Transcribe the stretch of entries below from the line with "Detroit (1372, 2026)" through the line with "You are a GUI agent. The screenshot is 1280×2064.", exactly and with both ends included; leave out all other lines.
┌──
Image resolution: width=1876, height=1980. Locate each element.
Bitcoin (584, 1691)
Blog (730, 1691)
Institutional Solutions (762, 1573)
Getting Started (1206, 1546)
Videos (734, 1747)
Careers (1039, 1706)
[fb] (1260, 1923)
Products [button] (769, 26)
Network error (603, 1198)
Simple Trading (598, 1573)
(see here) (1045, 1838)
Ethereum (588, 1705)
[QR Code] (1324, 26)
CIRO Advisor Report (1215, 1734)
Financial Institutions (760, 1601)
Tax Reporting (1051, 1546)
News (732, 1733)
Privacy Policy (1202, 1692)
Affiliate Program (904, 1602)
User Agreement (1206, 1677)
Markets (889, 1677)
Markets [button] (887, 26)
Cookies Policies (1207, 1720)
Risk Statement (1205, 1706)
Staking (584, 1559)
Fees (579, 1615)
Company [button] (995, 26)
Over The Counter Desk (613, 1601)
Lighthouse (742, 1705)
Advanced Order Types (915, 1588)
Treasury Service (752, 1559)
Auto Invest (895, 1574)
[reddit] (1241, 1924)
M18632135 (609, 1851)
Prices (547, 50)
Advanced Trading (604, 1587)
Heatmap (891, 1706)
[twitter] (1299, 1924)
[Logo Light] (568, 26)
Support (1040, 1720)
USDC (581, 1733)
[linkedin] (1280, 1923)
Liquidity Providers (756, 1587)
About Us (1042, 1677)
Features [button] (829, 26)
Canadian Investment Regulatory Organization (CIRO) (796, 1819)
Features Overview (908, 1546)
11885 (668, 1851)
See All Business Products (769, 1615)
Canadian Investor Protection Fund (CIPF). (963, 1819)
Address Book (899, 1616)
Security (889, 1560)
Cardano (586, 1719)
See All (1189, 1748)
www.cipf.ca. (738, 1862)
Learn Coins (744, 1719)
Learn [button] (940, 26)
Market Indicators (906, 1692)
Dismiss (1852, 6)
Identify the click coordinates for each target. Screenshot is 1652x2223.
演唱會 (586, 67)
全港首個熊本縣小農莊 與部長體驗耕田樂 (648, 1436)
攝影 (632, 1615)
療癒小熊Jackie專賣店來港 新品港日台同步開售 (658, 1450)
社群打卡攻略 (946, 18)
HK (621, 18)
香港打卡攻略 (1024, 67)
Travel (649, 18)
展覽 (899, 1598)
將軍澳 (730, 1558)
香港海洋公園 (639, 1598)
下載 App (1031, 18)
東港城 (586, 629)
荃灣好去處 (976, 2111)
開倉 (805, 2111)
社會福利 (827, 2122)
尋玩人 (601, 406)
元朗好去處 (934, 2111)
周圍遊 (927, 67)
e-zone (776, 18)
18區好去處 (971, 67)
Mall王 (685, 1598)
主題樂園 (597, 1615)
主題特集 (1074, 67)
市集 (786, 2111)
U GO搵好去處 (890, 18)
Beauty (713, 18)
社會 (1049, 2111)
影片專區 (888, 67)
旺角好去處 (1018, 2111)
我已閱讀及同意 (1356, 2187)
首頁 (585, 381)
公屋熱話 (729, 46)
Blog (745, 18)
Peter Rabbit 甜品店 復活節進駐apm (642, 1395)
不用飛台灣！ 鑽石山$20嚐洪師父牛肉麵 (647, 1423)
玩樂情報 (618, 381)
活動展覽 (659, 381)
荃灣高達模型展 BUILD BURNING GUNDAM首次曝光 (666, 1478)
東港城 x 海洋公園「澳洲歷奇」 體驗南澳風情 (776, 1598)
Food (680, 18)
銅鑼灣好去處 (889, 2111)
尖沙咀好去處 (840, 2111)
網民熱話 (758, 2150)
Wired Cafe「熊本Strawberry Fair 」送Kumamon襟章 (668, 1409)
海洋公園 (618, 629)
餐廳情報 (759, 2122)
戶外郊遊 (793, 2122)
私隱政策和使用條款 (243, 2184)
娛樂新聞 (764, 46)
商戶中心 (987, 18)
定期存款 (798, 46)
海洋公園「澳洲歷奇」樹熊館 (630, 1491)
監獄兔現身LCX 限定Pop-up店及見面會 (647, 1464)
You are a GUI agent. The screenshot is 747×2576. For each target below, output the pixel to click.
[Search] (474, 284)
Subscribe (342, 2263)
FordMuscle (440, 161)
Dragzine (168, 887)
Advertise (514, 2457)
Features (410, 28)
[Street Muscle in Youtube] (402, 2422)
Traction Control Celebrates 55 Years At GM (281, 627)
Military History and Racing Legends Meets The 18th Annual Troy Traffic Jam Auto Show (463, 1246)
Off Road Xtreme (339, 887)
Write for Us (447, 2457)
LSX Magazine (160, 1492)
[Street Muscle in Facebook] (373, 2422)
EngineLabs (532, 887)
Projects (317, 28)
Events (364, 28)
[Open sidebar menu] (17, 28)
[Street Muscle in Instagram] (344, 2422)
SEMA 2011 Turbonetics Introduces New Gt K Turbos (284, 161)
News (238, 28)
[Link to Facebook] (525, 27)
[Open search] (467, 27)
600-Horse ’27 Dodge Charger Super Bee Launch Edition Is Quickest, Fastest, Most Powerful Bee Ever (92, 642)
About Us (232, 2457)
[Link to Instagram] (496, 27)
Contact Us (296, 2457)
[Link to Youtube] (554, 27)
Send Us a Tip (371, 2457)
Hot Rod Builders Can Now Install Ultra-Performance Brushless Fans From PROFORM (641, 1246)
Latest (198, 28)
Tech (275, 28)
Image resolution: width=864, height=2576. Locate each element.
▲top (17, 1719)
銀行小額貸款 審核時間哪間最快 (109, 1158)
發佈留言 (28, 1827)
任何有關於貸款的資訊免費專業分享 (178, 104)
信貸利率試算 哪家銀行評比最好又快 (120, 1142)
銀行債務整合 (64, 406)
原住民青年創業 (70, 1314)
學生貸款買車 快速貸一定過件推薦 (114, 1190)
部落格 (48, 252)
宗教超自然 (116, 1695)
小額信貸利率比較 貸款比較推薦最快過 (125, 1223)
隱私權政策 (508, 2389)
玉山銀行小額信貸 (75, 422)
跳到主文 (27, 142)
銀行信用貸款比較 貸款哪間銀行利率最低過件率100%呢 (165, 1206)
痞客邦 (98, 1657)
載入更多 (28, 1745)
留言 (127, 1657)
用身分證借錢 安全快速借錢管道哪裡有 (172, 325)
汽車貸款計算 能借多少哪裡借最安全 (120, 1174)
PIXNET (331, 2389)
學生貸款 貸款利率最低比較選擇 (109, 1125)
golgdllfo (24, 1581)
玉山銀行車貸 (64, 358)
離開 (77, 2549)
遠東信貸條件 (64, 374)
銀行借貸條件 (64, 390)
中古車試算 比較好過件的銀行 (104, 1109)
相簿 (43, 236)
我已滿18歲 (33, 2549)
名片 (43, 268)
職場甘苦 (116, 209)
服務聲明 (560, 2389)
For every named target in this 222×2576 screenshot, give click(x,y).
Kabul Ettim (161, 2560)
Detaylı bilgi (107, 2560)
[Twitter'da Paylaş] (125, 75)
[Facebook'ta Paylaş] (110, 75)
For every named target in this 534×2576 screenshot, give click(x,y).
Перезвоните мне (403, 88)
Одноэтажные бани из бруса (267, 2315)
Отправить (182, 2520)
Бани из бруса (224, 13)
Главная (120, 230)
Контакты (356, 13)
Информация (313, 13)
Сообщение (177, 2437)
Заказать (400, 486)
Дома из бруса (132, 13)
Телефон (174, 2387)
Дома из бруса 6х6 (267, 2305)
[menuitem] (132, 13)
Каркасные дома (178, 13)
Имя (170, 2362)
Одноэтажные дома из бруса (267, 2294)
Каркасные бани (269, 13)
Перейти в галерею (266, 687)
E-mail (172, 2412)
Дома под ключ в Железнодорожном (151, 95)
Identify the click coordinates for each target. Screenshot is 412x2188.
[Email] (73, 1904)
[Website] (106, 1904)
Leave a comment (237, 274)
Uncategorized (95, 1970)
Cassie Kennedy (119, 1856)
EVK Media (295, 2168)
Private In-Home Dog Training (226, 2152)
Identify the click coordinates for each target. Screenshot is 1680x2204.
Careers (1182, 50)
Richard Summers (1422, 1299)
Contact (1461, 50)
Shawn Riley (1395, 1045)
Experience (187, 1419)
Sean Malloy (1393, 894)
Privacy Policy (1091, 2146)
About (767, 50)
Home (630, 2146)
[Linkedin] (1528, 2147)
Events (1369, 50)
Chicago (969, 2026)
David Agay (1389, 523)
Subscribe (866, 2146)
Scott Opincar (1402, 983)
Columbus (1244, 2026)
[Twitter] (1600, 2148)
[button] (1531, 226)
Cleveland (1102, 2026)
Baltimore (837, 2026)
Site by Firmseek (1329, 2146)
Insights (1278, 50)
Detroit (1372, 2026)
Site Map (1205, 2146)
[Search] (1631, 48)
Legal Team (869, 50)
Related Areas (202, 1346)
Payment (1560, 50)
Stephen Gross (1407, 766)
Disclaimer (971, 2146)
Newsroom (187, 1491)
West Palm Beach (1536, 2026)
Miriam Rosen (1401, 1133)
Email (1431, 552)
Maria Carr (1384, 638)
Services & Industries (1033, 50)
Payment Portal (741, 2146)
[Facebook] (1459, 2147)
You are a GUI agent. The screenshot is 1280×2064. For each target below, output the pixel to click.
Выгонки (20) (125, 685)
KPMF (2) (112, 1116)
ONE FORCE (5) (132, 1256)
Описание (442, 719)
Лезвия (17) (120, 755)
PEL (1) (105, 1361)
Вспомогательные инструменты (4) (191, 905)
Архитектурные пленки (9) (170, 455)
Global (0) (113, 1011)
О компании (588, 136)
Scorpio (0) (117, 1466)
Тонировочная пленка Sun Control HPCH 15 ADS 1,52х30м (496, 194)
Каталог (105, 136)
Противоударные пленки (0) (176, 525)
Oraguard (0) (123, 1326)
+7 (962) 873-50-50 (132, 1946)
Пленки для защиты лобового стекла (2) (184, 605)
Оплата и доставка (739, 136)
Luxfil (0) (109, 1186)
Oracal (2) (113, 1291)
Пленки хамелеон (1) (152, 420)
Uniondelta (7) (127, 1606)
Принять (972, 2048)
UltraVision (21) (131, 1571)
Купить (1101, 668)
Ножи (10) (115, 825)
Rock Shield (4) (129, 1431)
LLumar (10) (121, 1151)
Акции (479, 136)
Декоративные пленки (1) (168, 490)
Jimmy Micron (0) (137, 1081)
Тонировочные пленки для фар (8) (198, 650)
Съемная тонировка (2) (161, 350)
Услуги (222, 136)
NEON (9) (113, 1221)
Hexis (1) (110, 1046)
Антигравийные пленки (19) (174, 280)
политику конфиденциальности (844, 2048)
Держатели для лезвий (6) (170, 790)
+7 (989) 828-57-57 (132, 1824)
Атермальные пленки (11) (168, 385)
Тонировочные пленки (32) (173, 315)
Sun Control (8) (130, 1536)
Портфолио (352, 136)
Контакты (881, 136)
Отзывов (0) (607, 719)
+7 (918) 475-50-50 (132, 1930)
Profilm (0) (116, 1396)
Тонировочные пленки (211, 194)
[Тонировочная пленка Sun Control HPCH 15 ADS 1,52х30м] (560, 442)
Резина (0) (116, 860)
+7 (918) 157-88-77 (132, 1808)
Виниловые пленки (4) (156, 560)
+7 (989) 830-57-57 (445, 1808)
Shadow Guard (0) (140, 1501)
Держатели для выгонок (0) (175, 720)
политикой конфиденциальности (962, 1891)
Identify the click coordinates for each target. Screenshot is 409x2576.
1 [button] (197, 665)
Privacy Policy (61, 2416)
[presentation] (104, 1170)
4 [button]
└──
SOLVED PROBLEM:
Detroit (1372, 2026)
Site Map (1205, 2146)
[Search] (1631, 48)
Legal Team (869, 50)
Related Areas (202, 1346)
Payment (1560, 50)
Stephen Gross (1407, 766)
Disclaimer (971, 2146)
Newsroom (187, 1491)
West Palm Beach (1536, 2026)
Miriam Rosen (1401, 1133)
Email (1431, 552)
Maria Carr (1384, 638)
Services & Industries (1033, 50)
Payment Portal (741, 2146)
[Facebook] (1459, 2147)
You are a GUI agent. The screenshot is 1280×2064. For each target below, output the pixel to click.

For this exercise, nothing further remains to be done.